Deja Vu is three layers: an interface layer (Python, CLI, REST, MCP), a memory engine that extracts and ranks what's worth remembering, and a local SQLite store. Venice handles the LLM calls for extraction and search — everything else runs on your machine.

When you add a memory, the engine asks Venice to pull out durable facts and preferences from the raw text, then writes them to SQLite with embeddings. When you search, it embeds the query, pulls the closest matches, and optionally re-ranks them through Venice for relevance.
Every interface hits the same engine and the same store. Add a memory through the CLI, retrieve it from Claude Desktop over MCP — same database, no sync.

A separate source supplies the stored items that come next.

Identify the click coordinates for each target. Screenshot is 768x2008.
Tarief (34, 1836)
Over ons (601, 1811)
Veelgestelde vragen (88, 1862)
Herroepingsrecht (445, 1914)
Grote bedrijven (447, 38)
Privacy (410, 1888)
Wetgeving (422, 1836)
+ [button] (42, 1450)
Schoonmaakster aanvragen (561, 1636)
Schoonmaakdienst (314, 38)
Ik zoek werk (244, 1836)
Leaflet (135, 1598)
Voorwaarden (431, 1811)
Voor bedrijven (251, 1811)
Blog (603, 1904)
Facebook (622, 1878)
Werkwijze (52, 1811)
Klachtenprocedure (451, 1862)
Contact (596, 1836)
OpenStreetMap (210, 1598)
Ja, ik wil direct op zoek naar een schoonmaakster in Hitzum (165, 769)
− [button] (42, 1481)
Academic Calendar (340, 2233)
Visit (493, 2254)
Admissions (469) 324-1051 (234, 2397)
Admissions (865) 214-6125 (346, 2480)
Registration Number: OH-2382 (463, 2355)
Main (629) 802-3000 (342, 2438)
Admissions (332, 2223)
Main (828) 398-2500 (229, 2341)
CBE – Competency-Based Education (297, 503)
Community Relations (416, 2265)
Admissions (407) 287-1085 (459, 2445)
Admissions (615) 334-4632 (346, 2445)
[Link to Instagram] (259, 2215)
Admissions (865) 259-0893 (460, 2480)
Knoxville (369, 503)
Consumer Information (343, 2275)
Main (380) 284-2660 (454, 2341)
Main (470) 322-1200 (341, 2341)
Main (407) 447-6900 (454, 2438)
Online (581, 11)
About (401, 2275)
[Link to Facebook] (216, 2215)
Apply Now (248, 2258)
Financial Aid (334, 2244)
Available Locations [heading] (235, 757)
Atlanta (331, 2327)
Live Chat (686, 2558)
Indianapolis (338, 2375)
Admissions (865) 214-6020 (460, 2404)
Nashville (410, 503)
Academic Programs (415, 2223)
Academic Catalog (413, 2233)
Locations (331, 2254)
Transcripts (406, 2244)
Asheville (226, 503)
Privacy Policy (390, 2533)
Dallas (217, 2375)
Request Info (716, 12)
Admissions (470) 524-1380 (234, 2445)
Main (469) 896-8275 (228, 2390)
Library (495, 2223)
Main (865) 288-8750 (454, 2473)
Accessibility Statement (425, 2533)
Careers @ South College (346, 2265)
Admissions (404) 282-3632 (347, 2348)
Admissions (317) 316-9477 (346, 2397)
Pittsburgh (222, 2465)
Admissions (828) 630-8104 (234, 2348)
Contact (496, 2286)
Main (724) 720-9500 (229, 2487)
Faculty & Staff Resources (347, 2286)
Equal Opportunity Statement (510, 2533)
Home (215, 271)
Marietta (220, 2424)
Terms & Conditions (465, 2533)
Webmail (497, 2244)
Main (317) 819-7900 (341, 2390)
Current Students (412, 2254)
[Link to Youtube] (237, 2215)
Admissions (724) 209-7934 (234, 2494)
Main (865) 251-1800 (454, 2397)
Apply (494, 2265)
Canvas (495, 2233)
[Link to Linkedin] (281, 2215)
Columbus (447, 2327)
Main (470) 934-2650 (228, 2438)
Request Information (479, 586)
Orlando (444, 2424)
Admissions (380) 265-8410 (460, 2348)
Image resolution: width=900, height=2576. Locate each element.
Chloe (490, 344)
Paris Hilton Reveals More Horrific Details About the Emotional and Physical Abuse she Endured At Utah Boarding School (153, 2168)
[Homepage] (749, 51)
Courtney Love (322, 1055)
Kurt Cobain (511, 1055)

Run Deja Vu as an MCP server so local agents and editors share the same memory store.
{
"mcpServers": {
"dejavu": {
"command": "dejavu",
"args": ["mcp"],
"env": {
"VENICE_API_KEY": "your-key"
}
}
}
}Drop this into your Claude Desktop, Cursor, or any MCP-compatible client config.
| Interface | Use it for |
|---|---|
| Python SDK | Embedding memory directly into agents and scripts |
CLI (dejavu) |
Quick adds, searches, and inspection from the terminal |
| REST API | Language-agnostic access, local services, internal tools |
| MCP server | Sharing one memory store across Claude Desktop, Cursor, and other MCP clients |
- Memories stored locally under
~/.dejavu - No hosted memory account required
- Telemetry off by default
- LLM calls go through Venice only
Deja Vu writes everything to ~/.dejavu/:
~/.dejavu/
├── config.json ← Venice key, model choices, local settings
├── memories.db ← SQLite store: memories, embeddings, metadata
└── logs/ ← request logs (off by default, opt-in via config)
The repo itself:
dejavu/ ← core Python SDK and local memory engine
cli/ ← Python and Node CLIs
docs/ ← documentation
examples/ ← demo apps and integration samples
tests/ ← SDK and interface tests
The goal is to make AI memory feel boring and dependable: easy to run, easy to inspect, and easy to move between tools. The design follows the white paper's long-term memory direction while keeping the first public version focused on the parts people can actually use right away.
Deja Vu is based on the open-source work from mem0ai/mem0 and is licensed under Apache-2.0.